Müvekkilin alacağı için çeki icra takibine koyduk. Şirkete yöneltilmiş hat safhada haciz var. Bu sebeple müteahhitin alacaklı olduğu bu dairelerin tamamının müteahhit adına tescilini istemek çok maliyetli olabilir. Zaten mağdur olan müvekkile nasıl bir masraf ve harç çıkar, ayrıca bir uzman gözüyle inşaatın ne kadarı tamamlanmış durumda kestiremiyorum. Biz uzaktan bakınca gördüğümüz dairelerin camları dahi takılmış vaziyette. Ama icra müdürlüğünden isteyeceğimiz yetkiyle davayı açıp, mahkemede bilirkişi tarafından yapılacak tespit neticesinde elimiz boş dönüp yaptığımız masrafla kalabiliriz.

Satış vaadi sözleşmesine gelince de, bu sözleşme icraya konu edilmedi.
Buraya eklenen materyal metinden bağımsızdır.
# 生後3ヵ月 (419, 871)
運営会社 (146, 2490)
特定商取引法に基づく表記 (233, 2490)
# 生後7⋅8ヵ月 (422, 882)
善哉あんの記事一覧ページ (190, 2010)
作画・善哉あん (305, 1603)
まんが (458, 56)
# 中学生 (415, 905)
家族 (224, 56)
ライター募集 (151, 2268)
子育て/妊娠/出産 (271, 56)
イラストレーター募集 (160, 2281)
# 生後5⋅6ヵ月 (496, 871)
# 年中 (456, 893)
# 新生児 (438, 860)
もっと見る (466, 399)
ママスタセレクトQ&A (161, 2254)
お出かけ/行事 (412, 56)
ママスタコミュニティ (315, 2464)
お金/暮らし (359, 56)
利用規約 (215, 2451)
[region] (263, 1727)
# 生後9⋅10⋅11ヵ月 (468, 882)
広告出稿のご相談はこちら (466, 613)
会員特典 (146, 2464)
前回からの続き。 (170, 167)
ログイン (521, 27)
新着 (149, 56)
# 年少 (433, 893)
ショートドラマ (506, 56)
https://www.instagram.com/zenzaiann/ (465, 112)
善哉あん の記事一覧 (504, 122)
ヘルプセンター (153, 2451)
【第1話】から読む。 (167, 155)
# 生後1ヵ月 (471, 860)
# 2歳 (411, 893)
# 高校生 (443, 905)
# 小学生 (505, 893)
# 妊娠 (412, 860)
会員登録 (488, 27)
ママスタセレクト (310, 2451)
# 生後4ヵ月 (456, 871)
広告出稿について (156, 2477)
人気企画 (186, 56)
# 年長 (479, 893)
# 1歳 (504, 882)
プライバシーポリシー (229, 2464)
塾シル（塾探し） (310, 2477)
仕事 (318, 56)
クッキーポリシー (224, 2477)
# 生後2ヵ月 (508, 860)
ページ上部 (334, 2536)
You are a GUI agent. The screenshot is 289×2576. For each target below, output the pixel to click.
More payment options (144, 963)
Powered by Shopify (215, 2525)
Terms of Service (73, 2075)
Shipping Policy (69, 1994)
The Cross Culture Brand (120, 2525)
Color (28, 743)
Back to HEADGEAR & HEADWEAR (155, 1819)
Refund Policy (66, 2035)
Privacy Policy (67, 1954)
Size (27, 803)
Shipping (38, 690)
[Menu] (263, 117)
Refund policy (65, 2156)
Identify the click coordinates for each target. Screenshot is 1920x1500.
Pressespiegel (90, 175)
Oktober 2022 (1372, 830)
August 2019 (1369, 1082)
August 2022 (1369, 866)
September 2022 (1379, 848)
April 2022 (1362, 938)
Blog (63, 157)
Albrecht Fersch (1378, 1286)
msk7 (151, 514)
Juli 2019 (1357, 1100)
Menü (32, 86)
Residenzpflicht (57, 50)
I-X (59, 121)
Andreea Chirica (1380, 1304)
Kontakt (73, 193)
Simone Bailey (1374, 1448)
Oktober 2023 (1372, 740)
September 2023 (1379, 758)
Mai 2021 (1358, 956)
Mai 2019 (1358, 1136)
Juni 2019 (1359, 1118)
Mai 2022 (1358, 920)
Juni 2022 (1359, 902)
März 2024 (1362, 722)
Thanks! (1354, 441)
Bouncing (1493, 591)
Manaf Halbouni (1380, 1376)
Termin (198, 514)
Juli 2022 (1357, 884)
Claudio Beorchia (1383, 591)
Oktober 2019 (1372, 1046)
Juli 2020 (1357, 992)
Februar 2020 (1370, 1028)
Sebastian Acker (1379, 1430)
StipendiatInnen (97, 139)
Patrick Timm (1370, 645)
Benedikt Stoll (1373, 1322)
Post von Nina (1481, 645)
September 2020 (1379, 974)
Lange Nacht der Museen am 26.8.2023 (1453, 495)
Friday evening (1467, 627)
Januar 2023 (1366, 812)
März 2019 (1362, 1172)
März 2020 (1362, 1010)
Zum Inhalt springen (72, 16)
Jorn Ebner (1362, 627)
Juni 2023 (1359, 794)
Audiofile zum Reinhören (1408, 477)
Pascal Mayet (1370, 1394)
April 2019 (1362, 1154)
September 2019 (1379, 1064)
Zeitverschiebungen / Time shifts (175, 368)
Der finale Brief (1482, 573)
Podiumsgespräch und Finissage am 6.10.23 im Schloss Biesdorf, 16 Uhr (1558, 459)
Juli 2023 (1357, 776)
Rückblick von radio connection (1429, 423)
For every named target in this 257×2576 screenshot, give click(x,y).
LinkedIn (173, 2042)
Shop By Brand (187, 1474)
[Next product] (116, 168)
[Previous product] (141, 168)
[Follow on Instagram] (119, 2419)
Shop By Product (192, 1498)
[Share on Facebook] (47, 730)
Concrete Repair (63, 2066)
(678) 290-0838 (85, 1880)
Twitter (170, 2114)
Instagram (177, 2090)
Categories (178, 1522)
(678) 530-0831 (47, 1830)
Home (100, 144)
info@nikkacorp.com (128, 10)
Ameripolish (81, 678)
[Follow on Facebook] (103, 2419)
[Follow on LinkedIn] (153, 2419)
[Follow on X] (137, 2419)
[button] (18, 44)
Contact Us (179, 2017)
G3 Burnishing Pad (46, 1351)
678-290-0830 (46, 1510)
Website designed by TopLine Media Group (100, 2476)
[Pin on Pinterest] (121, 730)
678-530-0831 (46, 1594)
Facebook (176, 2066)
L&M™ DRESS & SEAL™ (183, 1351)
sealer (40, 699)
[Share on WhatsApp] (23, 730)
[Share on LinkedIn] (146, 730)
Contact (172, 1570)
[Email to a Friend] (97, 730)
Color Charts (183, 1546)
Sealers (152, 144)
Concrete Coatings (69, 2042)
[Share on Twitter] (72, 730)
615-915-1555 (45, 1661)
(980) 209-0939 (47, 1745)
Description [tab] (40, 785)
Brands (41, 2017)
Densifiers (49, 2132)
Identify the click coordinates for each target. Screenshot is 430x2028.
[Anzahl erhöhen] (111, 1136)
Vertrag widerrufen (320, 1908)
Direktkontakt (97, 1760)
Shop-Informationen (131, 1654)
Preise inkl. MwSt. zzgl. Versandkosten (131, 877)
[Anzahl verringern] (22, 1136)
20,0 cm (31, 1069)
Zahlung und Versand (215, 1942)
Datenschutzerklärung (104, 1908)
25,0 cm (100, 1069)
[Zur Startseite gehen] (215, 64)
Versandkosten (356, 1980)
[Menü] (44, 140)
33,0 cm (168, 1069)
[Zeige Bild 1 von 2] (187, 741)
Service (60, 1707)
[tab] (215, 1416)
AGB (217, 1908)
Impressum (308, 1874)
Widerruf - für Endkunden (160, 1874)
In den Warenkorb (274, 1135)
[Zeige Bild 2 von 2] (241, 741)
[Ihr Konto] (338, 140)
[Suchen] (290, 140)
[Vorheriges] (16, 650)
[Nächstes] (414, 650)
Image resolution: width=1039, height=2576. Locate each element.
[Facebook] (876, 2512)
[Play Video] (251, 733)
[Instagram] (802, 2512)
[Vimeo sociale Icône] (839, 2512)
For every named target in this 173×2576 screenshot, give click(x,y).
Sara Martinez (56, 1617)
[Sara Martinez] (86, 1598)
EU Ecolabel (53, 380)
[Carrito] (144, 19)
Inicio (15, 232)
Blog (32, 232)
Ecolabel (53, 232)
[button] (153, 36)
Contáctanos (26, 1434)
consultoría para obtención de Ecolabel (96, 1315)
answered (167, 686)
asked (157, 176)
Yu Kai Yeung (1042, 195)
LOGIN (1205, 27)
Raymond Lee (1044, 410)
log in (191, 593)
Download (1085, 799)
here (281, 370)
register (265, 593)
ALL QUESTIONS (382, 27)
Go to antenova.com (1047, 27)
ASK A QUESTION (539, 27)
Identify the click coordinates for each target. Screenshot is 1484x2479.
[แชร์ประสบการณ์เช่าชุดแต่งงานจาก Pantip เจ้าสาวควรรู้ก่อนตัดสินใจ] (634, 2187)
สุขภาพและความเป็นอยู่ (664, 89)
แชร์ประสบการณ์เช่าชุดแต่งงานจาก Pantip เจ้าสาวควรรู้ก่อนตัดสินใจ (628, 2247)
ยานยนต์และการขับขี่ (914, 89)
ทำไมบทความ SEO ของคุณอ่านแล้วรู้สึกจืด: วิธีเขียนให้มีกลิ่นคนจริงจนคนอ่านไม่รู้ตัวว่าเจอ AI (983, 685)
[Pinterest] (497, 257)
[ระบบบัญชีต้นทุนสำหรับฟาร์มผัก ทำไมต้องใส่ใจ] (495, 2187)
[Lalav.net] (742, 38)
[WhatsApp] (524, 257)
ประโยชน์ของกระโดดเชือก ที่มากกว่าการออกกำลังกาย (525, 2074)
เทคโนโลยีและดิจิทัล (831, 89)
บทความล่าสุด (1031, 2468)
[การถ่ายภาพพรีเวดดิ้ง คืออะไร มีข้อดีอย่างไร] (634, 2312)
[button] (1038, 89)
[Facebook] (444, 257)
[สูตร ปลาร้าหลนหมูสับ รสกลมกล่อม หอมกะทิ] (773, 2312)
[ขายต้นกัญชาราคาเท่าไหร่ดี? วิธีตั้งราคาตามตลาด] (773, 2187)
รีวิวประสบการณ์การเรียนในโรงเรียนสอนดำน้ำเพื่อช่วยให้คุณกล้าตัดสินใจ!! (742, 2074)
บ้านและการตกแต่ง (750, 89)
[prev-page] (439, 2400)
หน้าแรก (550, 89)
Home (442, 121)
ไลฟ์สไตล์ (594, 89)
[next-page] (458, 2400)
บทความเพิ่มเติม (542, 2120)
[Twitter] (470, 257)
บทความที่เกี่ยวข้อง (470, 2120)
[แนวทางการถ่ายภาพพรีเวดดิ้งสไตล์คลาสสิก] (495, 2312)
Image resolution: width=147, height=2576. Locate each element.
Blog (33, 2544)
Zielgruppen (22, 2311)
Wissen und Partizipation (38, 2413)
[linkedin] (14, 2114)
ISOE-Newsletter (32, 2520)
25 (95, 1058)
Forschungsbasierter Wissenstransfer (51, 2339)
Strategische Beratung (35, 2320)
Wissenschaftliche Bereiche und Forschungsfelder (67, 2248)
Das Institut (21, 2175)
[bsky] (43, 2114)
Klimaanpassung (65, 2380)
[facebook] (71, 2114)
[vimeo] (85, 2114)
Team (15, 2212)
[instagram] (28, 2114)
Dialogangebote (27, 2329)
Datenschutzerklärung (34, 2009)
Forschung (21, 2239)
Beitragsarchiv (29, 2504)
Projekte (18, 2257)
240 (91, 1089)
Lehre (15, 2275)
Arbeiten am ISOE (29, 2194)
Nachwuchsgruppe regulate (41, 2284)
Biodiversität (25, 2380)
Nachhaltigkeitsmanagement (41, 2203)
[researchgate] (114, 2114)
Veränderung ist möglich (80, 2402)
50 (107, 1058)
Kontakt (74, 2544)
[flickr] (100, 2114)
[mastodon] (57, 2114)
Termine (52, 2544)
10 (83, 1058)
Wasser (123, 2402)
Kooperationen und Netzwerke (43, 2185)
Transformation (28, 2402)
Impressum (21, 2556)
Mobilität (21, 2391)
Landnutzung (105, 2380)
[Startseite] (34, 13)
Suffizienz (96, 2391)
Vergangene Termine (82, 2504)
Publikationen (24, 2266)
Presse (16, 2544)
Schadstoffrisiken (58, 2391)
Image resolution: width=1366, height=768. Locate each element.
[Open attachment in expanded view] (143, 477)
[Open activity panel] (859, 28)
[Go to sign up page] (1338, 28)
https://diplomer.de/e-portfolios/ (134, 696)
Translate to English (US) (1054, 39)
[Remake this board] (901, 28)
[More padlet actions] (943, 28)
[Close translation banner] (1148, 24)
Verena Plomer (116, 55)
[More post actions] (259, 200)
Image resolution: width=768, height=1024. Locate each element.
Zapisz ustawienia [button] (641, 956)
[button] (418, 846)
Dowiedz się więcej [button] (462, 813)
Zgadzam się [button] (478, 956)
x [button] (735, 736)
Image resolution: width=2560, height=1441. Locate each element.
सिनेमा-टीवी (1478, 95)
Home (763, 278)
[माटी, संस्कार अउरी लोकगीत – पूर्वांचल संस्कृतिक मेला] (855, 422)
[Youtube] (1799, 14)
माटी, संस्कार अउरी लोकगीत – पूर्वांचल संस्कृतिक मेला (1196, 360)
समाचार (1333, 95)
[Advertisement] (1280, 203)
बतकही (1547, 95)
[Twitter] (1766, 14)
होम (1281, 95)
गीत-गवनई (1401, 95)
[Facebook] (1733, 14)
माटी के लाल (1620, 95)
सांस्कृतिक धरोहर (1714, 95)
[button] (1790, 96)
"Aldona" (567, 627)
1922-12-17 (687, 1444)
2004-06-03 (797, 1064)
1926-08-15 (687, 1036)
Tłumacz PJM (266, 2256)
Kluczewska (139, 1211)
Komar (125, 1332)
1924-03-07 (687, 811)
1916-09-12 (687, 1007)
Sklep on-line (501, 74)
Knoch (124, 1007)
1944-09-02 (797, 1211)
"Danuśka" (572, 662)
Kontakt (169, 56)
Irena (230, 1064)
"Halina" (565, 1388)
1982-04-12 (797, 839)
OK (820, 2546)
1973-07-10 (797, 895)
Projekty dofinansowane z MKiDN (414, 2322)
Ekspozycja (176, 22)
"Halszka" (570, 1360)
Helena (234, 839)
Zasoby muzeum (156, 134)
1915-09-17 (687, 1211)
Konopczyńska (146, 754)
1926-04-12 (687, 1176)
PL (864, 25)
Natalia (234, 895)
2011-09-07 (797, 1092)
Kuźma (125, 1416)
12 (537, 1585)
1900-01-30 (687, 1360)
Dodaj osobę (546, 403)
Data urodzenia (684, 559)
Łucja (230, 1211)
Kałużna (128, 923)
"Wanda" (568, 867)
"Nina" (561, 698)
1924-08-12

Ferağa icbar için davayı değerlendirdiğimde de aynı risk var. Ancak müteahhitle arsa sahibinin birbirlerine neden hala dava açmadıklarını anlayamadım. Burada da bir kötüniyet hissi oluştu. Zira müteahhit mal sahibine, "sen benim daireleri benim için satıver de alacaklılarımdan kaçırıp paramı çekip alayım" demiş olabilir.

Elimizde bir çek bir de satış vaadi sözleşmesiyle kaldık... Mal sahibine açılmış davalara baktığımda da pek çoğunun tüketici mahkemesinde açılmış tapu iptali ve tescil davaları olduğunu gördüm...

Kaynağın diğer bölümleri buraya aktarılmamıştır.